A Series
in Pandas is a one - dimensional labeled array capable of holding any data type (integers, strings, floating - point numbers, Python objects, etc.). It can be thought of as a single column of a table.
import pandas as pd
# Create a Series from a list
data = [10, 20, 30, 40]
s = pd.Series(data)
print(s)
A DataFrame
is a two - dimensional labeled data structure with columns of potentially different types. It is similar to a spreadsheet or a SQL table.
# Create a DataFrame from a dictionary
data = {
'Name': ['Alice', 'Bob', 'Charlie'],
'Age': [25, 30, 35]
}
df = pd.DataFrame(data)
print(df)
Pandas can load data from various sources such as CSV, Excel, SQL databases, etc.

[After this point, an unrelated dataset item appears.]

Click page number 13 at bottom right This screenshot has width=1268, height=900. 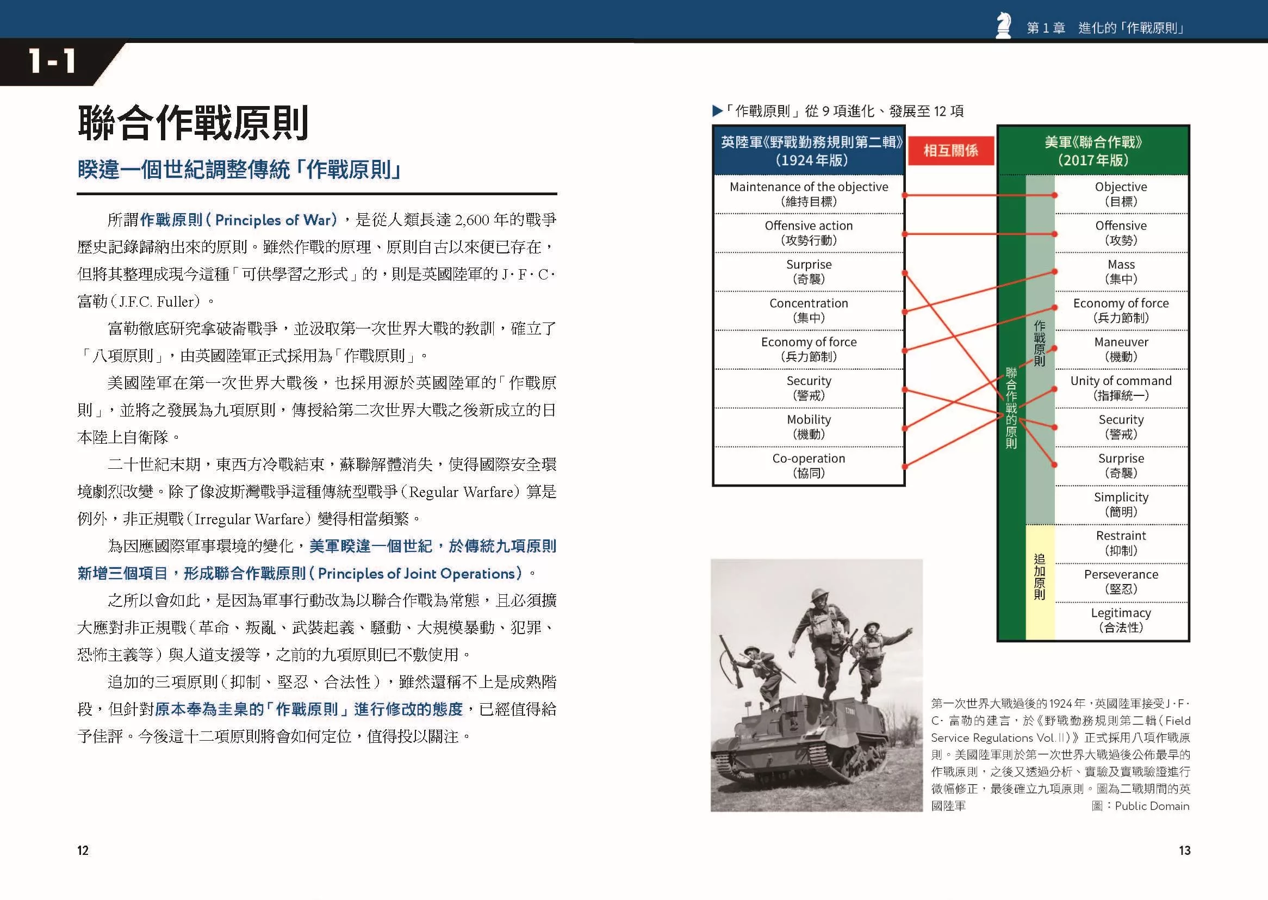pyautogui.click(x=1184, y=850)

# Load data from a CSV file
df = pd.read_csv('data.csv')
print(df.head())
You can select specific rows, columns, or cells from a DataFrame.
# Select a single column
ages = df['Age']
print(ages)
# Select rows based on a condition
young_people = df[df['Age'] < 30]
print(young_people)
Pandas allows you to perform various operations on data, such as adding new columns, modifying existing values, etc.
# Add a new column
df['IsAdult'] = df['Age'] >= 18
print(df)
Missing data is a common issue in real - world datasets. Pandas provides methods to handle missing values.
# Create a DataFrame with missing values
data = {
'Name': ['Alice', 'Bob', None],
'Age': [25, None, 35]
}
df = pd.DataFrame(data)
# Drop rows with missing values
df_clean = df.dropna()
print(df_clean)
# Fill missing values with a specific value
df_filled = df.fillna({'Name': 'Unknown', 'Age': 0})
print(df_filled)
Grouping data by one or more columns and performing aggregations is a powerful feature in Pandas.

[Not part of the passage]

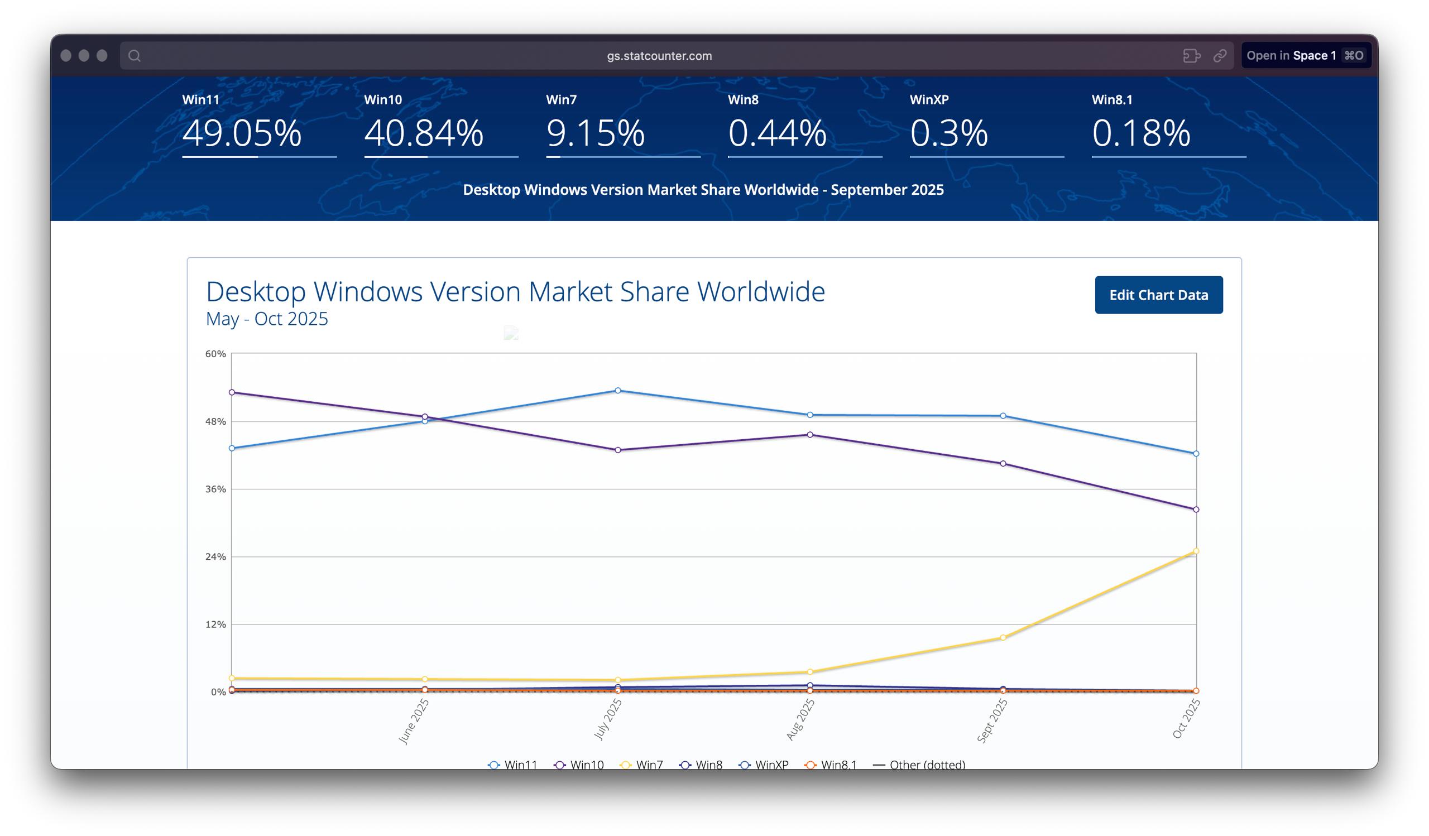Click the copy link chain icon

1220,56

# Group by a column and calculate the mean
grouped = df.groupby('Name')['Age'].mean()
print(grouped)
You can combine multiple DataFrames using different types of joins.
df1 = pd.DataFrame({'key': ['A', 'B', 'C'], 'value1': [1, 2, 3]})

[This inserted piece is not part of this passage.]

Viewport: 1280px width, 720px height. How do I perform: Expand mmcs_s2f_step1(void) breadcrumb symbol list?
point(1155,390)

df2 = pd.DataFrame({'key': ['B', 'C', 'D'], 'value2': [4, 5, 6]})
# Inner join
merged = pd.merge(df1, df2, on='key', how='inner')
print(merged)
When working with large datasets, memory management is crucial. You can optimize memory usage by choosing appropriate data types.
# Convert a column to a more memory - efficient data type
df['Age'] = df['Age'].astype('int8')
Use vectorized operations instead of loops whenever possible, as vectorized operations are much faster in Pandas.
# Vectorized operation
df['DoubleAge'] = df['Age'] * 2
Python Pandas is an indispensable toolkit for data scientists. Its rich set of data structures and functions make it easy to handle, analyze, and manipulate data. By understanding the fundamental concepts, usage methods, common practices, and best practices of Pandas, data scientists can significantly improve their productivity and the quality of their data analysis. Whether you are dealing with small or large datasets, Pandas provides the necessary tools to get the job done efficiently.